» **Text under study**

━━━━━━━━━━

Why is crypto in the news?
Please note: All data referenced in this article is sourced from Bloomberg unless otherwise stated, and is accurate at the time of publishing.
In January, US regulators gave their approval of “spot bitcoin” exchange-traded funds (ETFs), representing a significant turning point. For the last five years, in excess of 20 exchange-rule filings for spot bitcoin ETFs have been rejected.
For many investors, the question that now arises is whether this decision legitimises the asset class and paves the way for its deployment in traditional discretionary portfolios.
In this short article, we take a closer look at the opportunities and risks at play.
Changes and concerns
Broadly speaking, this latest development expands the market of crypto. But it shouldn’t be read as an endorsement.
Before now, investors could already trade it via brokers, mutual funds and some payment apps. Those who were previously unable to hold bitcoin, now have the option to use liquid ETFs.
Since their inception, crypto markets have been vulnerable to significant periods of boom and bust. Memorable past events include the 2020 market crash during the pandemic, and the downfall of the FTX exchange in 2022. Despite contagion from such events not impacting the traditional financial system so far, it would be naive not to acknowledge that crypto has the ability to create a systemic risk event.
Additionally, some reservations surrounding bitcoin have centred on the fact it’s an unregulated assess class, which lends itself to ‘Wild West’ market behaviour. In the UK alone, losses to crypto fraud jumped by more than 40% in the 12 months to March 2023, taking the estimated total losses to in excess of £300 million1.
While those security concerns remain, regulators have moved fast to bulk up processes surrounding the new ETFs, and their approval comes with conditions. They include, but aren’t limited to full, fair and truthful disclosure (to investors) about the products.
In parallel, the fact the ETFs will be listed and traded on registered national securities exchanges, provides a welcome degree of monitoring and fraud protection. This doesn’t mean that the ETFs are risk-free, but it might put them closer to an environment more akin to how a traditional asset class is traded.

━━━━━━━━━━

» **Data shown**
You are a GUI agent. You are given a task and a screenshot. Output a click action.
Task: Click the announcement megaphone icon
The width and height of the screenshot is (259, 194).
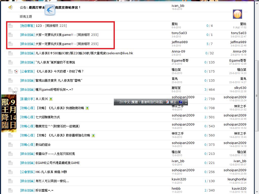click(10, 8)
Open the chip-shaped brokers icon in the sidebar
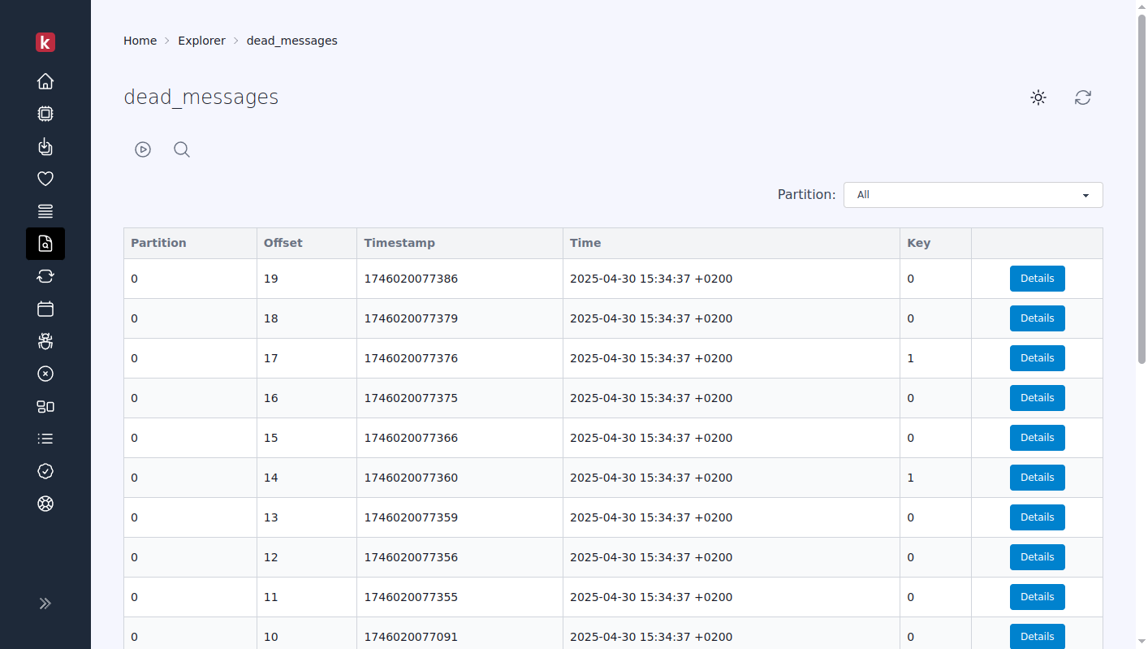The width and height of the screenshot is (1148, 649). tap(45, 114)
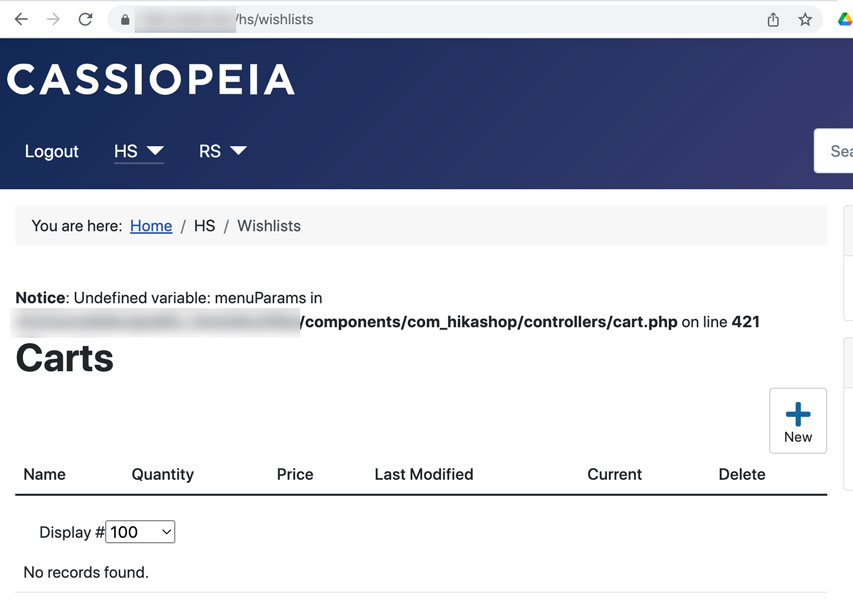Go to the Home breadcrumb link
Image resolution: width=853 pixels, height=601 pixels.
(151, 226)
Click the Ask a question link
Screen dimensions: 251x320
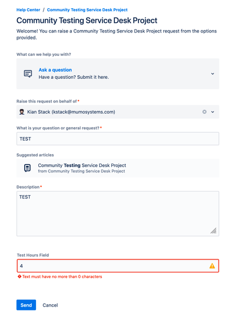(55, 70)
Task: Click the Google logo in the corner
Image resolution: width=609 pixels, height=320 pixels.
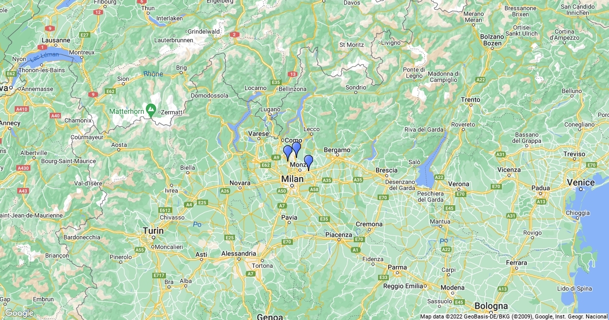Action: point(19,313)
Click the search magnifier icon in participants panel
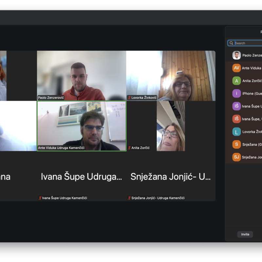This screenshot has width=262, height=262. [232, 43]
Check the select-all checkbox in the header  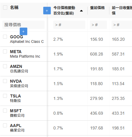point(5,8)
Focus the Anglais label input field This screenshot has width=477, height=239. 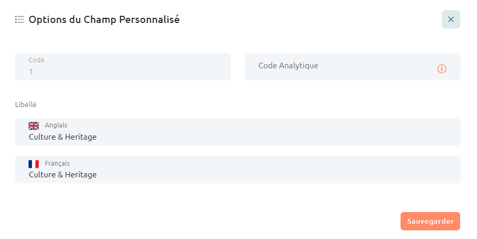tap(237, 132)
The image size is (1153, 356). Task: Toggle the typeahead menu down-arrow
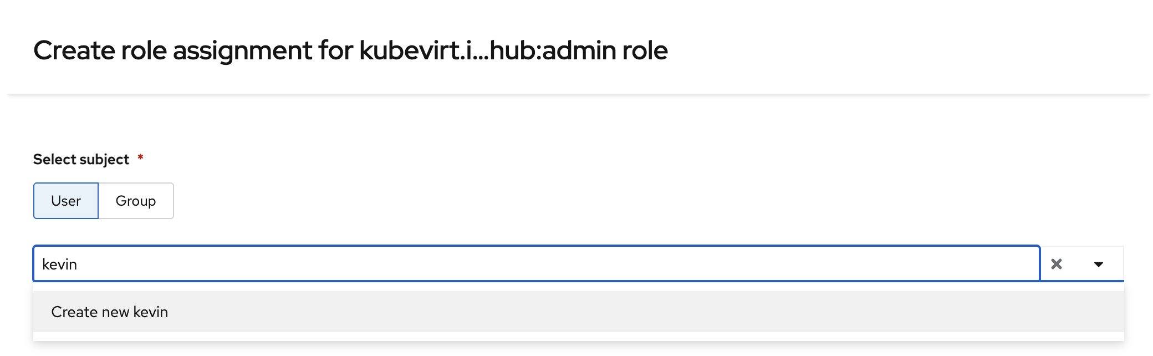point(1098,264)
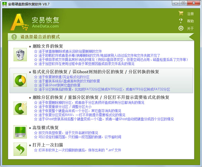Click the circular about icon
The width and height of the screenshot is (202, 167).
(x=181, y=28)
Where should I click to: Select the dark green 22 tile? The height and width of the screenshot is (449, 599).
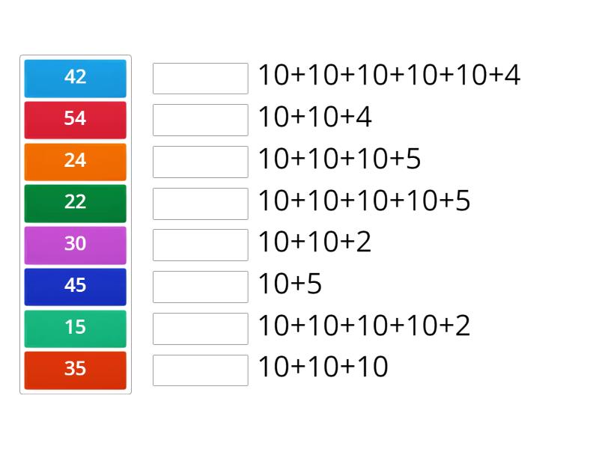(75, 203)
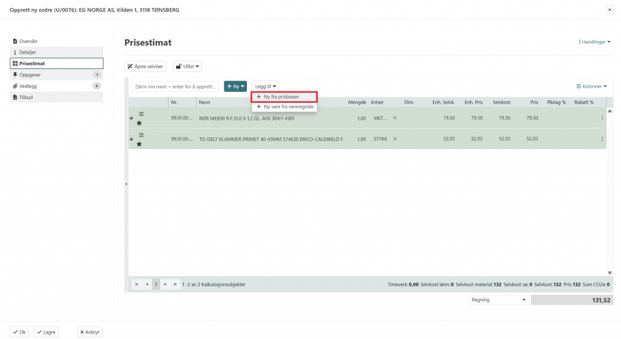
Task: Select Ny fra prisbasen menu item
Action: coord(284,97)
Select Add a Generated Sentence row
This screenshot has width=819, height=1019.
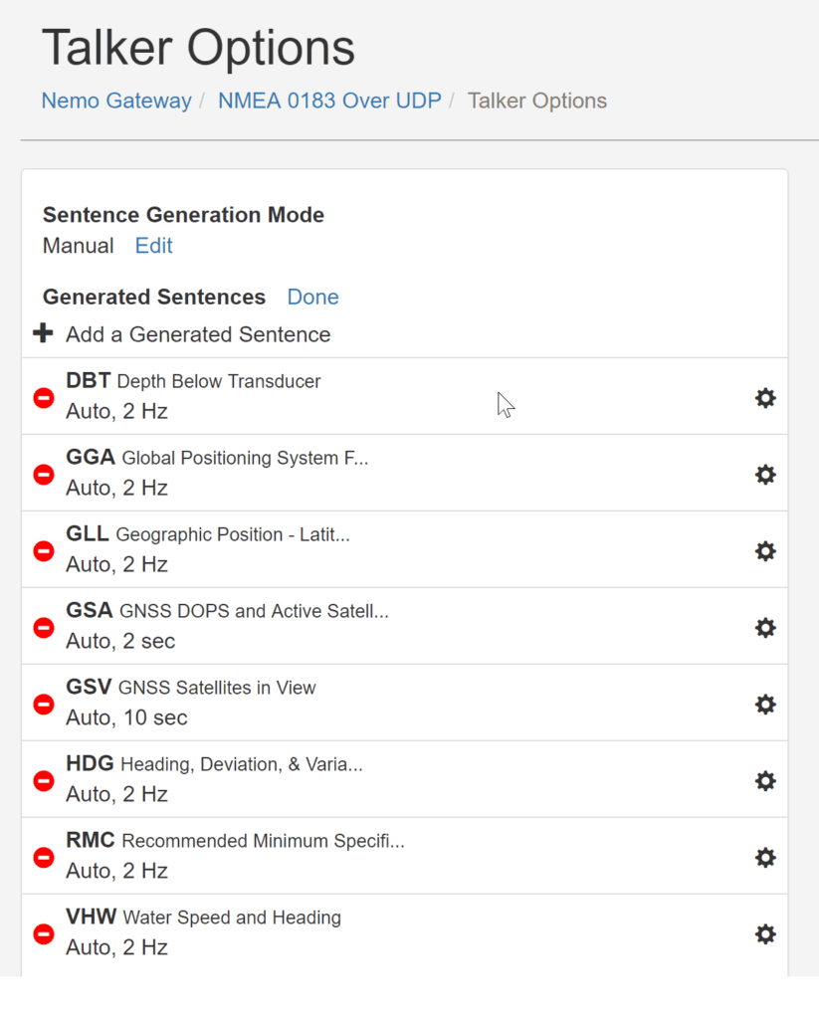point(404,334)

━━━━━━━━━━

» **Activity A**
Summarize the article on spot bitcoin ETFs in two sentences.
» **Activity B**
Carry on the article about spot bitcoin ETFs, picking up after its last sentence.

» **Reply A**
In January, US regulators approved spot bitcoin exchange-traded funds after rejecting more than 20 filings over five years, a move that expands the crypto market but should not be read as an endorsement. Crypto remains vulnerable to boom-and-bust cycles and fraud, yet the approval comes with conditions such as full, fair and truthful disclosure, and listing on registered national securities exchanges offers some monitoring and fraud protection without making the ETFs risk-free.

» **Reply B**
The parallels with gold
While it might be easy to think of crypto as a currency, partly because of the full name, there is a noticeable difference. Unlike a traditional currency, crypto isn’t considered a practical store of value, given the levels of associated volatility.
Likewise, some people consider crypto to share similarities with gold – partly for its potential role as a hedge, and partly due to its scarcity. However, that’s largely where the comparisons end.
In many ways, crypto is its own asset class and the nuances and realities of how it behaves, need to be very carefully considered by investors.
What role might crypto play?
For those willing to accept high risk and large volatility swings, crypto could, under certain circumstances, be used by investors wanting to take a small, speculative punt on the asset class.
The caveat, as always, is the level of risk that will come with it – the higher the exposure to crypto, the larger the drawdown risk.
Despite approving spot bitcoin ETFs, the US regulator was at pains to stress that it was not endorsing the underlying asset class. It remains speculative, volatile and a tool for illegal activities.
As a result, crypto still isn’t widely deployed across traditional, discretionary portfolios. This could change over time, if the asset can develop its currency capabilities and improve its function as a transparent investor option.